Childhood Begins at Home is designed to help policymakers and the public understand the value of evidence-based home visiting and effective ways to support young families. Campaign partners are encouraging state and federal lawmakers to continue to build on the strong investments they have made in evidence-based home visiting and to increase the investment to help more Pennsylvania children and families. The partners are:
- Fight Crime: Invest in Kids
- Pennsylvania Partnerships for Children
- Maternity Care Coalition
- Pennsylvania Head Start Association
- Pennsylvania Nurse-Family Partnership
- Pennsylvania Parents as Teachers
- Trying Together
Home visiting programs recognize parents are children’s first teachers, but sometimes even parents need help. Nurses and other trained professionals visit with women, families, and children as early as the beginning of pregnancy to promote positive birth outcomes and provide parent education and support, ultimately promoting child health, well-being, learning, and development.
“The research is clear: Home visiting services can reap strong rewards, and that’s why we must increase public funding to support these programs,” said Clash. “Ask anyone who has ever been a parent, and you will hear that parenting is the most rewarding, but also the most challenging job he or she ever had.
“Many parents benefit from strong family supports and adequate resources. However, for some parents, especially those who are young and of modest means, parenthood is more complicated. Home visiting helps by reducing child abuse and neglect and improving family health, education, and economic security.”
There are presently four evidence-based models currently using about $50 million in state and federal funds to provide home visiting services in Pennsylvania: Early Head Start, Healthy Families America, Nurse-Family Partnership, and Parents as Teachers.

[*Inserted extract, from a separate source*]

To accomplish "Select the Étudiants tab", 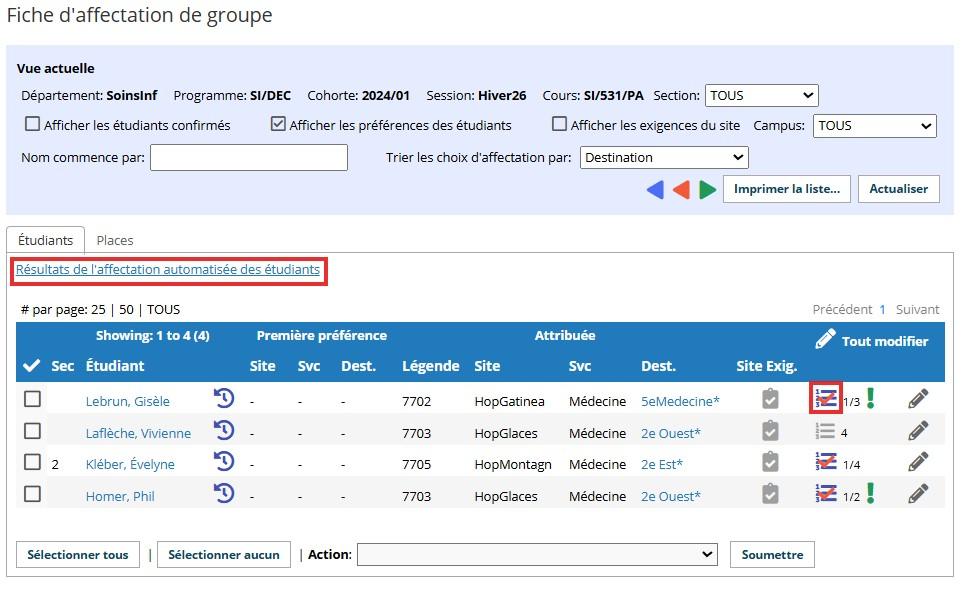I will pyautogui.click(x=45, y=240).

All but Healthy Families America serve families in Chester County.
“When families benefit from these programs, they are better equipped to provide a home environment that is conducive to the child’s overall development,” said Lanz. “Home visiting programs create an environment for families to learn, which improves child development and school readiness.”

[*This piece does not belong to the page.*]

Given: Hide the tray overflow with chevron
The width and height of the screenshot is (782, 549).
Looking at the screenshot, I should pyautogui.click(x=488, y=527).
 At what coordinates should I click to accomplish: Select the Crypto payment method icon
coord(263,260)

“Nurse-Family Partnership offers new parents the opportunity to benefit from the expertise and support of a personal nurse as they enter a time of many changes and challenges,” said Patricia Yoder, Maternal-Child Health Supervisor for the Chester County Health Department. “It is powerful to see strong relationships grow between nurse home visitors and parents, enabling families to nurture their young child’s health, development, and well-being.”
“The 200 district attorneys, police chiefs, and sheriffs throughout Pennsylvania who are members of Fight Crime: Invest in Kids are certainly tough on crime, but they also know that we can’t just arrest and prosecute our way out of the crime problem,” said Clash. “They recognize that we need to be proactive and help at-risk families and young children with proven supports. Much of what law enforcement leaders deal with every day can unfortunately be traced to inadequate parenting and home lives.”
The goal of the Childhood Begins at Home campaign this year is to increase understanding among policymakers and the public to garner support for a $6.5 million increase in the 2018-2019 state budget. These evidence-based programs will provide tools and resources to families raising young children. The programs are intended to provide educational resources and tools to improve healthcare and literacy, promote self-sufficiency, and prevent child abuse. The budget increase would expand these services to reach an additional 800 families and fund training for professionals to better serve these families.